Брат с интересом обернулся к ней.
— Кто здесь живет?
— Что?
— Кто здесь живет?
— Сумасшедшие всякие, — ответила она. — Давайте скорее! Нам пора.
20
В Болоте жизнь текла медленно, как мне помнится, тоже, конечно, не ФУНТ ИЗЮМУ, пронзительный ветер с Пентлэнд-Хиллз и холодный дождь всю зиму, четыре раза меня бил по шее град, не говоря уж об изморози на лобовом стекле «воксхолл-кресты», словно россыпь мелких алмазов промозглой ночью. Последнее выражение принадлежит Мяснику, и эта ПОЭТИЧЕСКАЯ ВОЛЬНОСТЬ была непростительной, все тут же решили, что принадлежит она Немецкому Холостяку. Россыпь, блядь, алмазов, сказал папаша, такая уж у него привычка, злился он, когда пивную к шести часам закрывали. Ко дню рождения Черепа Мясник в тот раз сделал собственного изобретения размораживатель с резиновыми присосками, Господи спаси, посадил аккумулятор «воксхолла», на том, как говорится, и КОНЧИЛСЯ МЕДОВЫЙ МЕСЯЦ. Россыпь, блядь, алмазов, повторил отец. Затрахайте меня вусмерть — алмазов!
Не всегда идеальная жизнь, признаю, но спокойная, пристойный зазор от одного события до другого, как расстояния между муравьями, чинно шествующими по тропинке. От Дарли до Коймадаи встречается то разлагающийся опоссум, то миксоматозный кролик. Мясные мухи тикают на кустах. За все эти годы шершавый голос отца так и не смолк.

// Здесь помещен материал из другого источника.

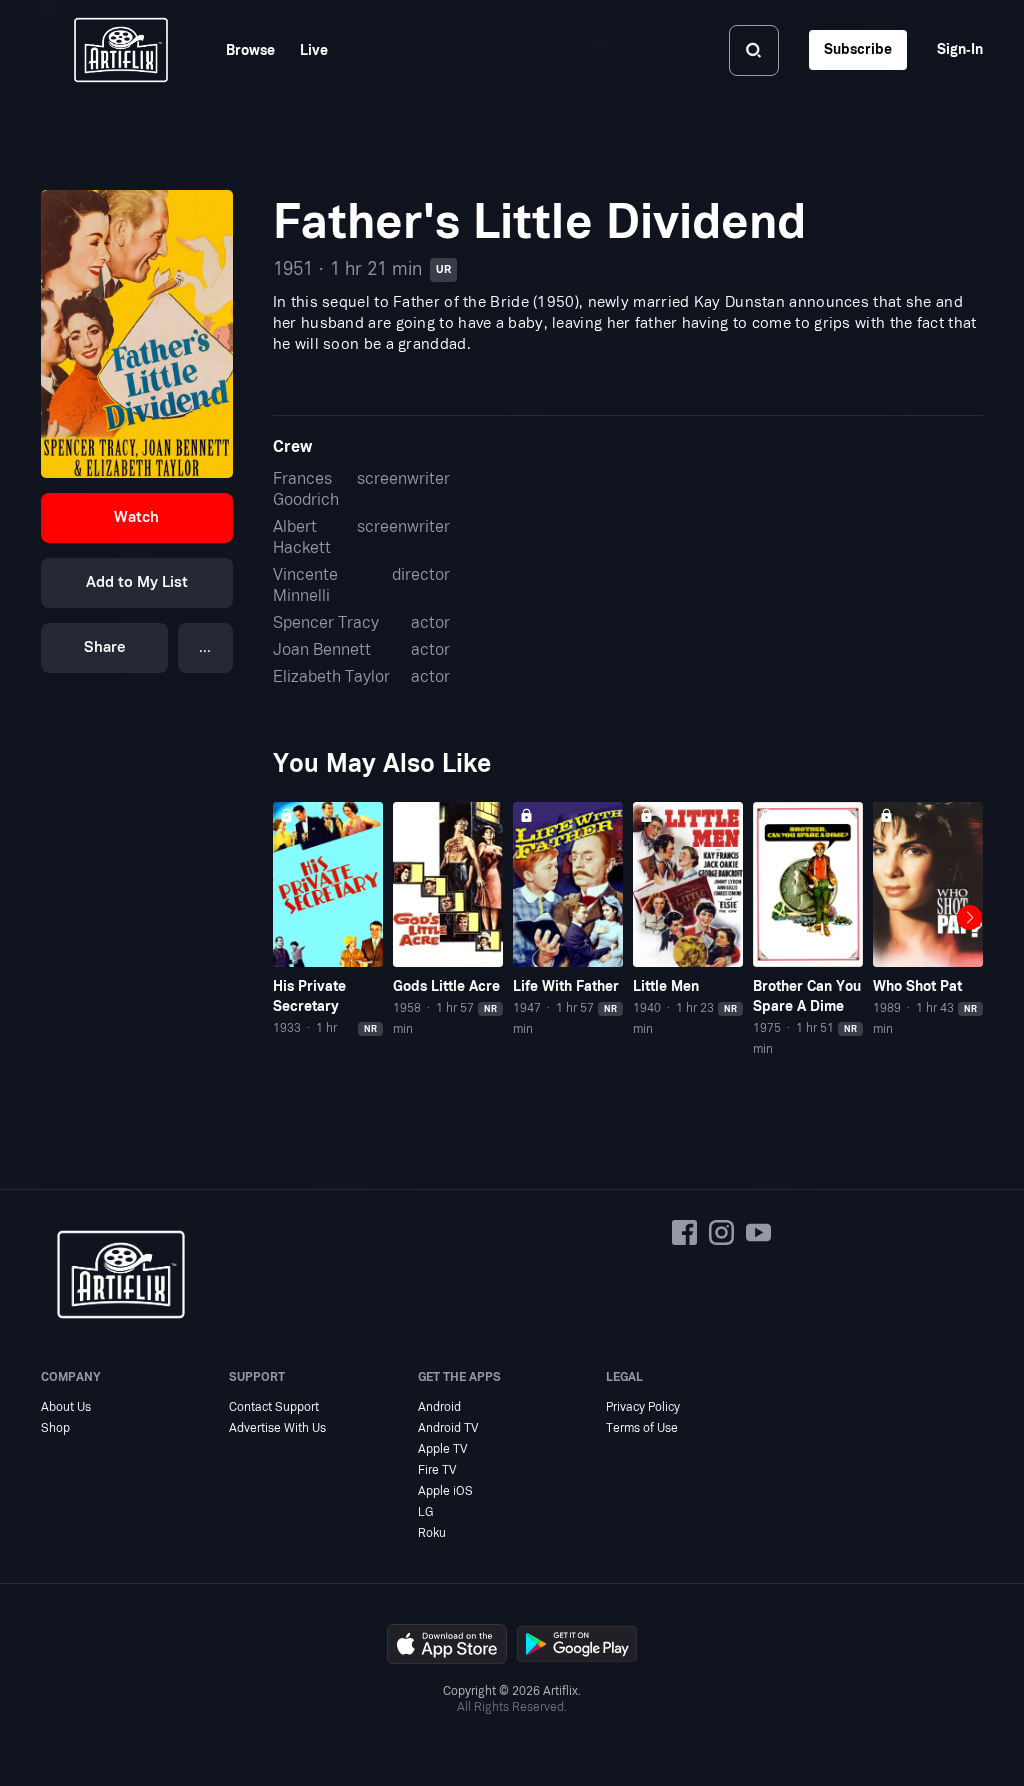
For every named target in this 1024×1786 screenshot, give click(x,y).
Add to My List (137, 582)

Вот в чем смысл: дайте передохнуть в промежутке, и мы справимся с чем угодно.
Но Сидней, Господи Боже, как КИТАЙСКИЕ ПЕТАРДЫ в день Гая Фокса,[35] бум-бум-бум, без остановки, от взрывов у меня долгие мышцы электрифицируются, я бы предпочел провести воскресенье в Бахус-Блате, когда мама плакала в своей комнате, А КОГДА ПРИХОДИТ ВЕЧЕР, НЕ ОТВАЖИВАЙСЯ СУЛИТЬ СЕБЕ РАССВЕТ. Медленно текло время в те дни, делать нечего, украсть кубик из ледника и следить, как он просачивается сквозь ткань кармана. Воскресный сумрак, муравьи ползут по дорожке вниз, в канаву, что они-то думают про солнечный свет и тень и фары на шоссе в Балларэт?